#### Problem:
When you reach the line with "Where should I click to: Click the dark-haired" in the listing below, write out that line and every one after it exactly, and skip the pictures.

START Information supplied

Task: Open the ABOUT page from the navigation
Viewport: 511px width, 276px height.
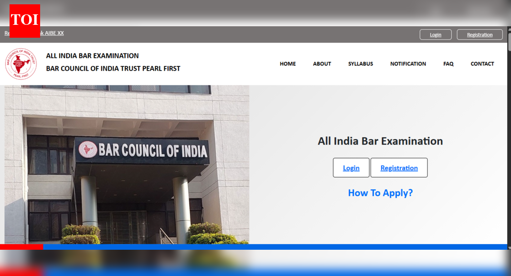Action: [x=322, y=64]
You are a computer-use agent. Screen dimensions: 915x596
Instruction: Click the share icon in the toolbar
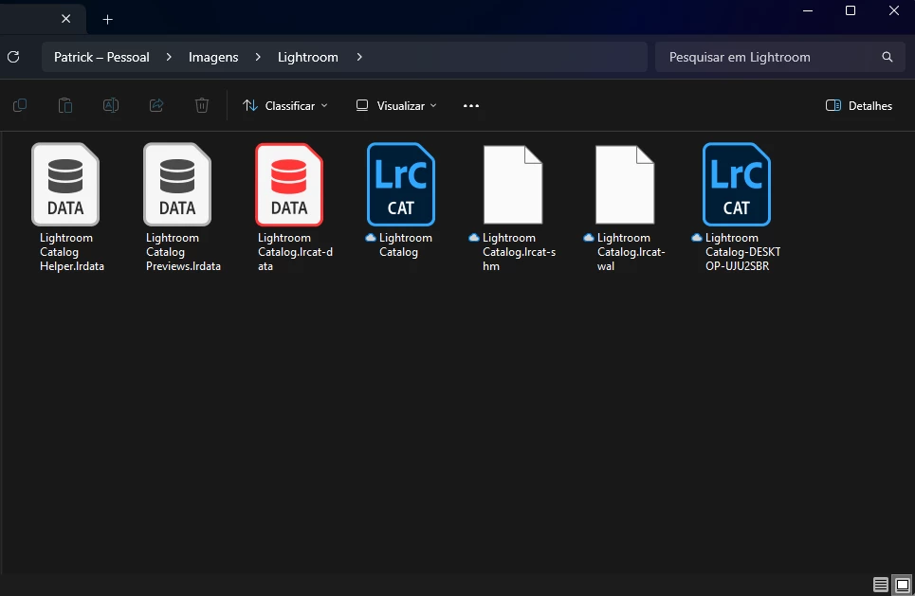(x=156, y=105)
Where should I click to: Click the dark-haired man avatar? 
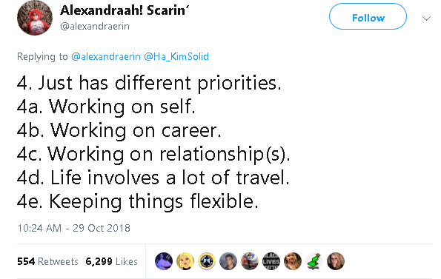(x=228, y=261)
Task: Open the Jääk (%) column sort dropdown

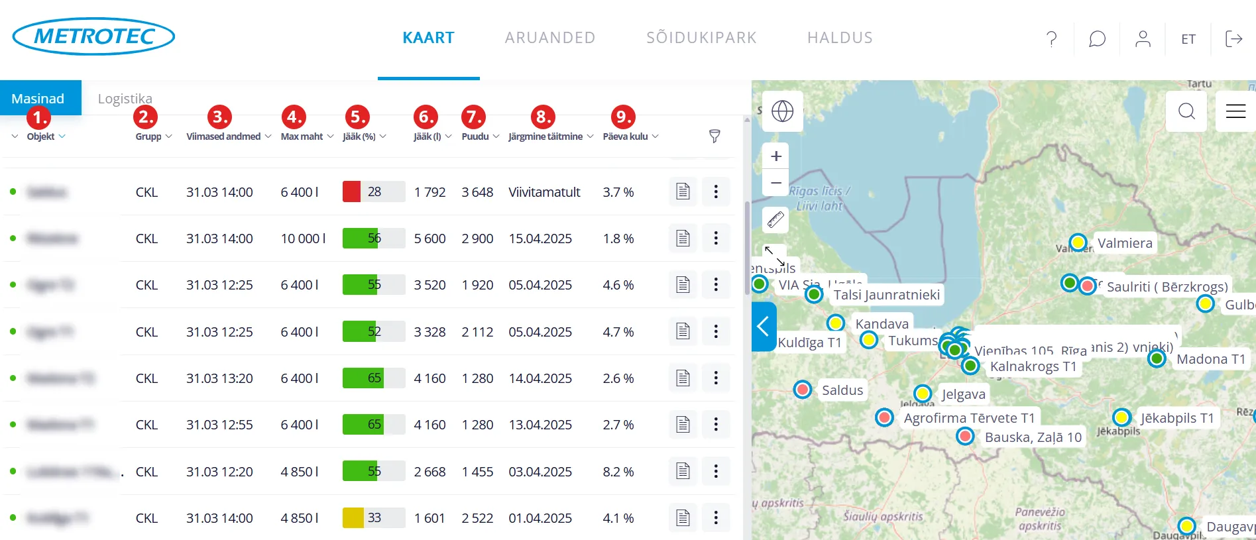Action: pos(382,136)
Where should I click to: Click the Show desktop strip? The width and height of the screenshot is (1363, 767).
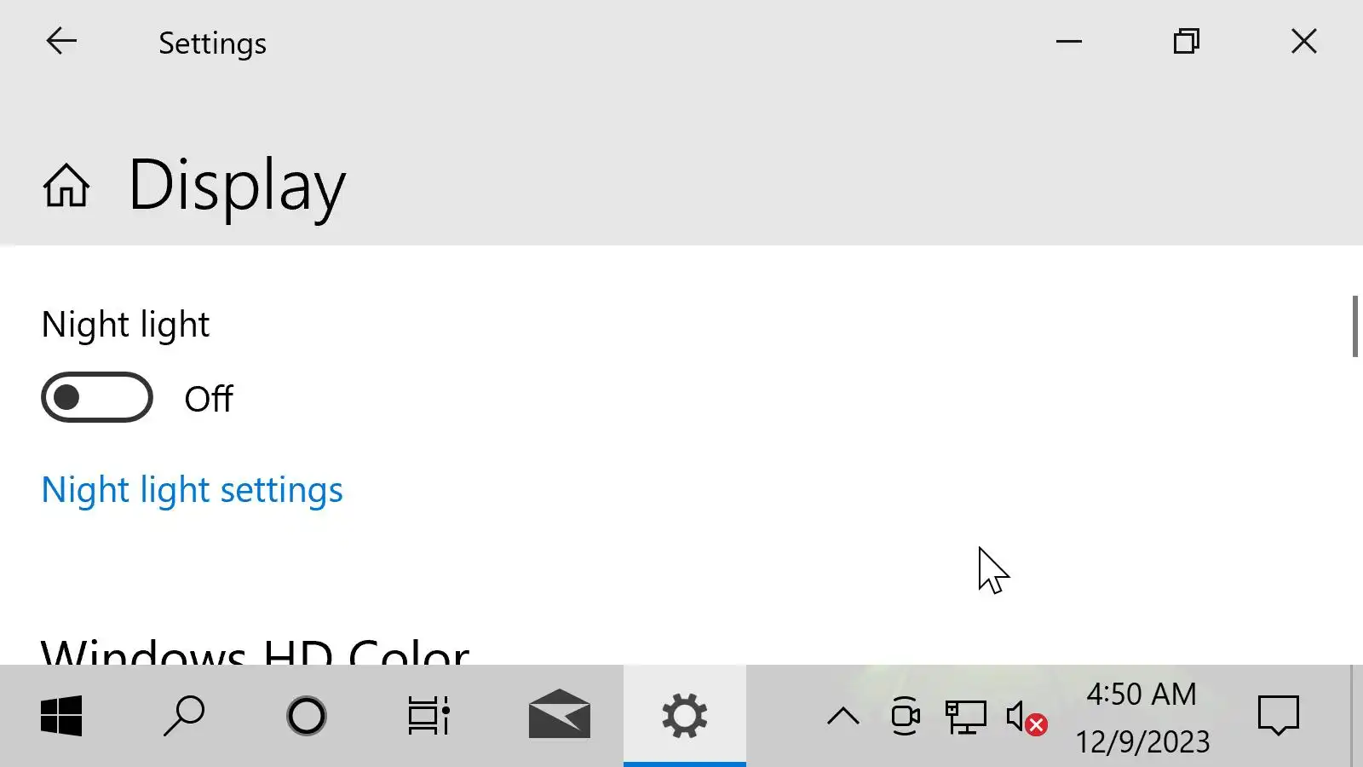point(1356,716)
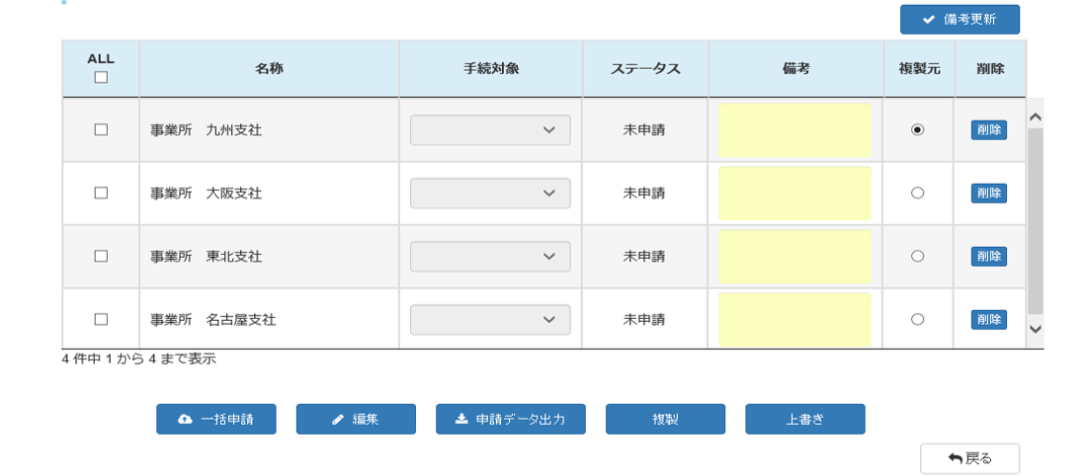Viewport: 1087px width, 476px height.
Task: Tick the checkbox for 大阪支社
Action: click(x=101, y=194)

END Information supplied

#### Result below:
Where should I click to: Click the dark-haired man avatar? 
(x=228, y=261)
Task: Open the Jääk (%) column sort dropdown

Action: pos(382,136)
Where should I click to: Click the Show desktop strip? The width and height of the screenshot is (1363, 767).
point(1356,716)
Viewport: 1087px width, 476px height.
Task: Tick the checkbox for 大阪支社
Action: click(x=101, y=194)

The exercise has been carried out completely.